À Cincinnati, c’est le temps des émeutes, «Négroville» étant vindicative depuis qu’on a descendu un des siens et qu’il s’avère qu’un flic aussi affreux que psychotique a fait le coup. À vrai dire, le prologue de Pike donne le ton : Derrick Krieger achève un jeune homme à terre. Derrick, contrairement à Meursault, sait pourquoi il tire plusieurs fois sur sa cible : «Il tressaillait encore lorsque Derrick le rejoignit. Lèvres entrouvertes, bouche et nez écumant de sang. Il clignait des yeux, essayait de parler; le ciel pesait sur son visage comme une main invisible. Derrick lâcha une troisième balle, qui lui fit un trou fumant dans la tête» (p. 12).
Ce crime est la première souillure de Pike, quoique le caractère de Krieger représente à lui seul la raffinerie de toutes les souillures en attente. Si Krieger et Pike sont décrits comme des quidams relativement équivalents à propos des qualités physiques, rien ne les raccorde au chapitre des qualités humaines. En fin de compte, l’un des grands enjeux de ce roman, c’est de sauver la part viable de Douglas Pike, si excédentaire par rapport à l’indigence morale de Derrick Krieger, personnage de l’avilissement complet, véritable «bouillasse» de l’espèce humaine, perpétuel écho de cette «bouillasse» sur laquelle ne cesse de revenir Whitmer lorsqu’il décrit la neige poisseuse de déjections, comme si l’immaculé de la blancheur était sincèrement impossible lorsque celle-ci s’agrège aux trajets de Krieger. Du reste, Whitmer va jusqu’à concevoir deux natures de la neige : celle des quartiers infectés et celle des résidences pavillonnaires, la blanche et la moins blanche en définitive (6).
Soit. Cincinnati est le royaume de Krieger, il règne sur la ville en molestant les quartiers noirs, il a des parts dans l’industrie de la prostitution et de la came. C’est un flic embrigadé dans la corruption, cassé par le déterminisme : «Lorsqu’il avait pris son poste ici, il se représentait la ville comme un fleuve, comme le grand boueux Ohio qui séparait Cincinnati du Kentucky.
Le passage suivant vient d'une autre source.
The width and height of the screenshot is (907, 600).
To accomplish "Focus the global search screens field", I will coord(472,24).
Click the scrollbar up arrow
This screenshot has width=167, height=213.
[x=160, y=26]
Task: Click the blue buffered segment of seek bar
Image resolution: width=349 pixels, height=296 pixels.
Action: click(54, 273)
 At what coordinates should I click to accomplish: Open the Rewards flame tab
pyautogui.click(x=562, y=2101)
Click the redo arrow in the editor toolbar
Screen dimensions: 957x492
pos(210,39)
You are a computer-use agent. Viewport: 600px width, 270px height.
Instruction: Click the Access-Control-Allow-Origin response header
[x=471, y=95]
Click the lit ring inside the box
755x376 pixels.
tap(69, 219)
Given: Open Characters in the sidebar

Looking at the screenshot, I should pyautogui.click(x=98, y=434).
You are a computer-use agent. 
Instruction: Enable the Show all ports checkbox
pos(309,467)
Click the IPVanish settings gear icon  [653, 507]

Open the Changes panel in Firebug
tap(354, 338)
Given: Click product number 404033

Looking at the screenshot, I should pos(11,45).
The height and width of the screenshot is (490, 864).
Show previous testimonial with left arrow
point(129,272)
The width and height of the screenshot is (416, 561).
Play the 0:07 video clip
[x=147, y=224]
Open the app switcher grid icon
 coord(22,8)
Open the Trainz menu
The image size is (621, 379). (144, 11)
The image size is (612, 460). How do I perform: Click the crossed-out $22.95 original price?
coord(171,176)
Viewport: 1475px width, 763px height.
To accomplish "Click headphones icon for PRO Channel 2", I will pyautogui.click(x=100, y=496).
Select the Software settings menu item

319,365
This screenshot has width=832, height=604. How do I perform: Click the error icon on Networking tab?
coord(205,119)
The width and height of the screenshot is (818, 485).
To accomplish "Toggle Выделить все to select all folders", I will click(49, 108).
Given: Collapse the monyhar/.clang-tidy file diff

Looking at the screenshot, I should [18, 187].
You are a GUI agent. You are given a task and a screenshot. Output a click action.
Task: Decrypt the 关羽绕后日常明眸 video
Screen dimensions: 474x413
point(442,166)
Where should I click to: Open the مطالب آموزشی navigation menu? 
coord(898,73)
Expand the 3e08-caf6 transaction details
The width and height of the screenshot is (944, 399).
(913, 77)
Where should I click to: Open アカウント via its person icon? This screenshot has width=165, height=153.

Il se représentait chaque habitant comme un affluent venant alimenter un lac commun de droit et d’ordre. Il se représentait, lui et ses talents, comme une digue devant les y canaliser de force. Il était naïf. Cette ville avait toujours été travaillée par plus de courants différents qu’il ne le pensait. Des courants contenus dans les ghettos jusqu’au jour où ils brisent les vannes en un débordement électrique comme celui qui brûlait sous ses yeux» (pp. 28-29). Puis la naïveté est expulsée par les réalités d’une ambiance boueuse jusqu’à son ontologie : «Pour sa première affaire, il avait trouvé une fillette de six ans avec les intestins qui lui sortaient du trou du cul, et sa mère à côté qui refusait de faire une branlette à son copain» (p. 29). De telles visions évacuent tout détour psychologique. En pareil cas, il est inutile d’insister sur la dislocation mentale, sur la distorsion des normes, les protagonistes formant un appareil d’action où s’insinue chaque fois l’incubation des mal-salubrités évoquées çà et là dans le livre, lorsque l’auteur relate des segments d’histoire ancienne (cf. pp. 55-56 pour consulter un moment du passé appartenant à Douglas Pike). Le reste, sinon, est écrit au présent, temps de la véracité instantanée, la seule manière de ne pas gaspiller d’énergie en exubérance psychologisante. De plus, le roman est rythmé par de courts chapitres, chacun mettant en évidence une phrase ou un syntagme qu’on va lire au cours du chapitre en question, à l’exception du prologue et de l’épilogue (7).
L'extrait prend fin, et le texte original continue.